▶ _Texto para análisis_
▬▬▬

Experiencia radical de literatura, el umbral de la muerte es el sismógrafo del escritor. La enfermedad impone la forma a construir. Se vive entre la pleamar y la bajamar de la medicación. Si la salud (o la energía) hacen la obra, la enfermedad derrota las ambiciones de la misma. Es decir, hay algo que derrota la experiencia de escribir y es la vida. La novela requiere aliento y se vive, se muere o se muere escribiendo. Sólo queda tomar decisiones:

“Necesitaba hacer unas correcciones en las últimas cien páginas de Amistad profana. También había empezado una novela sobre la muerte vista por un hombre joven y, bastante adelantada como estaba, quería estudiarla y ver si me llegaban las fuerzas para acabarla.
Ahora, un poco por los peligros, un poco por el relativo silencio, me pasaba la mayor parte de la noche quieto, boca arriba o sentado, con el tubo en la nariz, intentando pensar qué hacer o qué pensar.
Me encontraba sin inspiración, vulgar.” (Ob. cit.)

Considerando la progresividad del sida, una enfermedad del tiempo (Susan Sontag dixit) el pacto autobiográfico se constituye en el tiempo que resta, lo que queda por vivir. Escribir implica un gran riesgo físico, el verdadero escritor deja en ese acto la vida, sobre todo cuando nos referimos a escrituras del yo. Cuando la enfermedad avanza se escribe para desafiar a la muerte y la escritura es la afirmación de la existencia. A partir de ese pacto Brodkey compone su obra en el paso del tiempo. Las capítulos se dividen y titulan con fechas y estaciones del año. Es preferible abarcar mayores porciones de tiempo que imponer la tiranía del registro diario del deterioro del cuerpo. Probablemente la escritura pierda desesperación y salvajismo, pero gana en serenidad, estamos hablando del paso del tiempo a través de las estaciones. Implica que se absorbió y se vivió vastas porciones de tiempo y el milagro se produce. Emerge la vida:

“Y a veces al despertarme, siento el cuerpo como solía sentirlo estando despierto cuando era más joven, aquella rara capacidad de sentirse firme, de ser flexible, de tener los miembros ágiles, y todos los conductos de las sensaciones refulgían en una descarga silenciosa, y, en privado, uno se desplegaba en un alarde de seducción. Vuelve la vieja impresión de suerte, de pase-lo-que-pase-al-menos-tengo-esto, aunque el tiempo verbal ya no es el mismo. Me siento humo. Y cuando mi ojo capta parte de la parábola que describe un pájaro en su vuelo, me siento temblar y todo mi cuerpo es un revuelo.” (Ob. cit.)

▬▬▬

▶ _Datos proporcionados_
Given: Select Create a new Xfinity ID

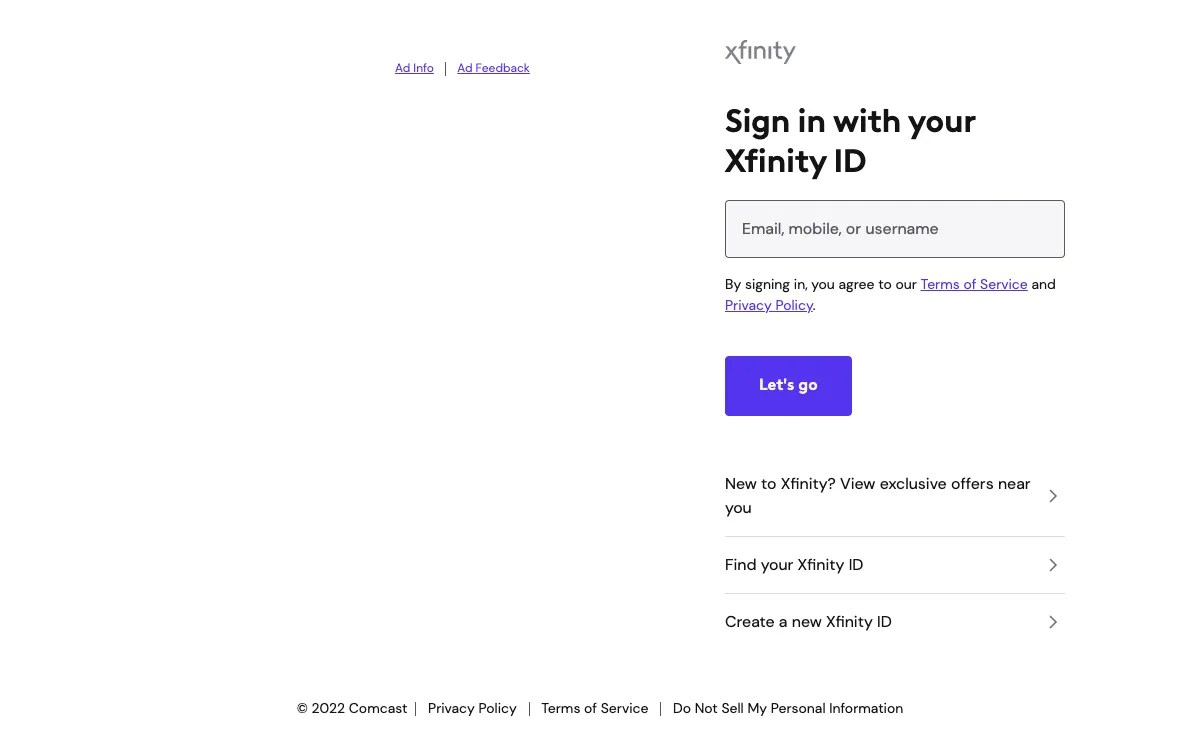Looking at the screenshot, I should 808,621.
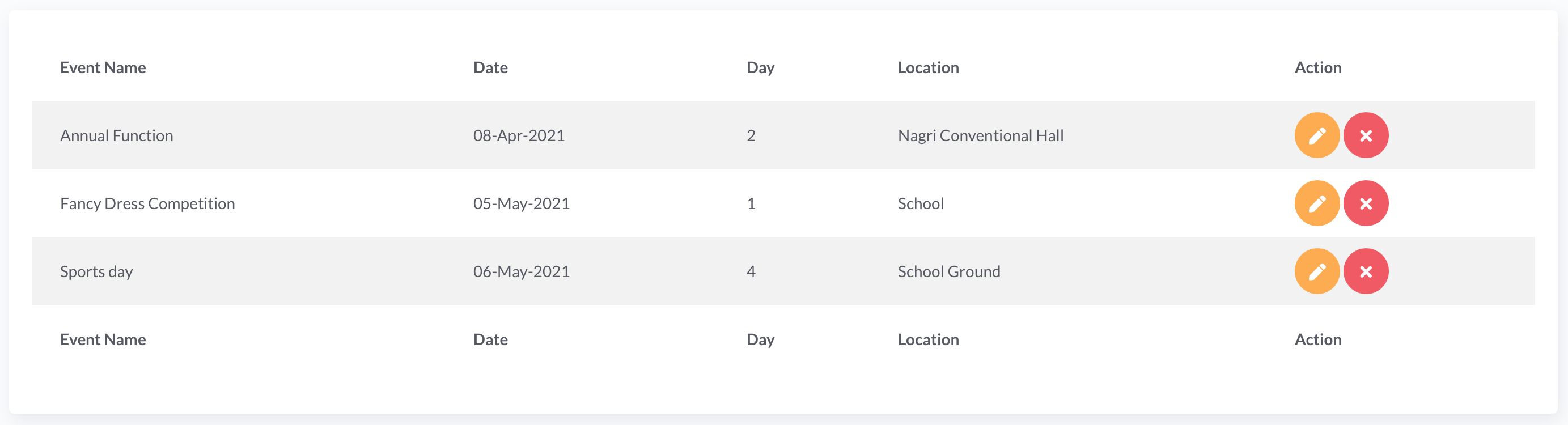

▬▬▬

▶ _Tarea_
Reproduce completo el texto sobre la escritura frente a la enfermedad, sin alterar ni un carácter. Las líneas no desempeñan ningún papel en esto.

▶ _Resultado obtenido_
Experiencia radical de literatura, el umbral de la muerte es el sismógrafo del escritor. La enfermedad impone la forma a construir. Se vive entre la pleamar y la bajamar de la medicación. Si la salud (o la energía) hacen la obra, la enfermedad derrota las ambiciones de la misma. Es decir, hay algo que derrota la experiencia de escribir y es la vida. La novela requiere aliento y se vive, se muere o se muere escribiendo. Sólo queda tomar decisiones:

“Necesitaba hacer unas correcciones en las últimas cien páginas de Amistad profana. También había empezado una novela sobre la muerte vista por un hombre joven y, bastante adelantada como estaba, quería estudiarla y ver si me llegaban las fuerzas para acabarla.
Ahora, un poco por los peligros, un poco por el relativo silencio, me pasaba la mayor parte de la noche quieto, boca arriba o sentado, con el tubo en la nariz, intentando pensar qué hacer o qué pensar.
Me encontraba sin inspiración, vulgar.” (Ob. cit.)

Considerando la progresividad del sida, una enfermedad del tiempo (Susan Sontag dixit) el pacto autobiográfico se constituye en el tiempo que resta, lo que queda por vivir. Escribir implica un gran riesgo físico, el verdadero escritor deja en ese acto la vida, sobre todo cuando nos referimos a escrituras del yo. Cuando la enfermedad avanza se escribe para desafiar a la muerte y la escritura es la afirmación de la existencia. A partir de ese pacto Brodkey compone su obra en el paso del tiempo. Las capítulos se dividen y titulan con fechas y estaciones del año. Es preferible abarcar mayores porciones de tiempo que imponer la tiranía del registro diario del deterioro del cuerpo. Probablemente la escritura pierda desesperación y salvajismo, pero gana en serenidad, estamos hablando del paso del tiempo a través de las estaciones. Implica que se absorbió y se vivió vastas porciones de tiempo y el milagro se produce. Emerge la vida:

“Y a veces al despertarme, siento el cuerpo como solía sentirlo estando despierto cuando era más joven, aquella rara capacidad de sentirse firme, de ser flexible, de tener los miembros ágiles, y todos los conductos de las sensaciones refulgían en una descarga silenciosa, y, en privado, uno se desplegaba en un alarde de seducción. Vuelve la vieja impresión de suerte, de pase-lo-que-pase-al-menos-tengo-esto, aunque el tiempo verbal ya no es el mismo. Me siento humo. Y cuando mi ojo capta parte de la parábola que describe un pájaro en su vuelo, me siento temblar y todo mi cuerpo es un revuelo.” (Ob. cit.)